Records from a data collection
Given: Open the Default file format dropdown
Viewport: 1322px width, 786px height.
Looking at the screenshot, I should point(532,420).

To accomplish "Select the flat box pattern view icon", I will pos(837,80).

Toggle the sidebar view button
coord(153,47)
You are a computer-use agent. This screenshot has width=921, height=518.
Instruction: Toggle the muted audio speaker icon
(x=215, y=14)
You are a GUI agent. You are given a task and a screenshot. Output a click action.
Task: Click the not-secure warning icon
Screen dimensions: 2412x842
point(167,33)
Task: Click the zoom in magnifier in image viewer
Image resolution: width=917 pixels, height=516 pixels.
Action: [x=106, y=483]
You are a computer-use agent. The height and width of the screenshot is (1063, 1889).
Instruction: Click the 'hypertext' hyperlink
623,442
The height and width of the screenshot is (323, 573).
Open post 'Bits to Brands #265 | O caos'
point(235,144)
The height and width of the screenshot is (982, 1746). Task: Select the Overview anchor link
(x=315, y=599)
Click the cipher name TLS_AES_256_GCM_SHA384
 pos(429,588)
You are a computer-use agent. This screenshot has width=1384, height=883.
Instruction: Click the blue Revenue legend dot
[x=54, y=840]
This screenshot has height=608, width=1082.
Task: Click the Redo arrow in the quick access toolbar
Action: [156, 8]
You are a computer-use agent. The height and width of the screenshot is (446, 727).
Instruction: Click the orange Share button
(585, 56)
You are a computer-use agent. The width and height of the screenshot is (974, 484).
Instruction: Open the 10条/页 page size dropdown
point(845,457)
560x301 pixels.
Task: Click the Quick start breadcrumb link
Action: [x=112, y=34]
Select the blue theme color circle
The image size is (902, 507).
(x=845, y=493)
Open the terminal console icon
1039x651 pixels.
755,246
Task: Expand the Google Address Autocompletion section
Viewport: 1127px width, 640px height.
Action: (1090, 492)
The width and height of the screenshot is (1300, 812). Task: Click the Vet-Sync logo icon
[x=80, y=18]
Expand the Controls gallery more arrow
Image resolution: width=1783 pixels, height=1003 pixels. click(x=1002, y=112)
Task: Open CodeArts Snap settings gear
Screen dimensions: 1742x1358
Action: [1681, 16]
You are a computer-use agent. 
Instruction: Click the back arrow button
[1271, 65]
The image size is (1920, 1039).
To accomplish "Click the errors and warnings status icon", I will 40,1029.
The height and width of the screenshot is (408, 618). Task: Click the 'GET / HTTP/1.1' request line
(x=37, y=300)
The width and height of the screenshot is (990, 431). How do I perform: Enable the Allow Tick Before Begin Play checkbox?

Task to carry out
Please copy out each entry exactly as it appears above.

Response
Given: Open the Default file format dropdown
Viewport: 1322px width, 786px height.
Looking at the screenshot, I should point(532,420).

To accomplish "Select the flat box pattern view icon", I will pos(837,80).

Toggle the sidebar view button
coord(153,47)
You are a computer-use agent. This screenshot has width=921, height=518.
Instruction: Toggle the muted audio speaker icon
(x=215, y=14)
You are a GUI agent. You are given a task and a screenshot. Output a click action.
Task: Click the not-secure warning icon
Screen dimensions: 2412x842
point(167,33)
Task: Click the zoom in magnifier in image viewer
Image resolution: width=917 pixels, height=516 pixels.
Action: [x=106, y=483]
You are a computer-use agent. The height and width of the screenshot is (1063, 1889).
Instruction: Click the 'hypertext' hyperlink
623,442
The height and width of the screenshot is (323, 573).
Open post 'Bits to Brands #265 | O caos'
point(235,144)
The height and width of the screenshot is (982, 1746). Task: Select the Overview anchor link
(x=315, y=599)
Click the cipher name TLS_AES_256_GCM_SHA384
 pos(429,588)
You are a computer-use agent. This screenshot has width=1384, height=883.
Instruction: Click the blue Revenue legend dot
[x=54, y=840]
This screenshot has height=608, width=1082.
Task: Click the Redo arrow in the quick access toolbar
Action: [156, 8]
You are a computer-use agent. The height and width of the screenshot is (446, 727).
Instruction: Click the orange Share button
(585, 56)
You are a computer-use agent. The width and height of the screenshot is (974, 484).
Instruction: Open the 10条/页 page size dropdown
point(845,457)
560x301 pixels.
Task: Click the Quick start breadcrumb link
Action: [x=112, y=34]
Select the blue theme color circle
The image size is (902, 507).
(x=845, y=493)
Open the terminal console icon
1039x651 pixels.
755,246
Task: Expand the Google Address Autocompletion section
Viewport: 1127px width, 640px height.
Action: (1090, 492)
The width and height of the screenshot is (1300, 812). Task: Click the Vet-Sync logo icon
[x=80, y=18]
Expand the Controls gallery more arrow
Image resolution: width=1783 pixels, height=1003 pixels. click(x=1002, y=112)
Task: Open CodeArts Snap settings gear
Screen dimensions: 1742x1358
Action: [1681, 16]
You are a computer-use agent. 
Instruction: Click the back arrow button
[1271, 65]
The image size is (1920, 1039).
To accomplish "Click the errors and warnings status icon", I will 40,1029.
The height and width of the screenshot is (408, 618). Task: Click the 'GET / HTTP/1.1' request line
(x=37, y=300)
The width and height of the screenshot is (990, 431). How do I perform: Enable the Allow Tick Before Begin Play checkbox?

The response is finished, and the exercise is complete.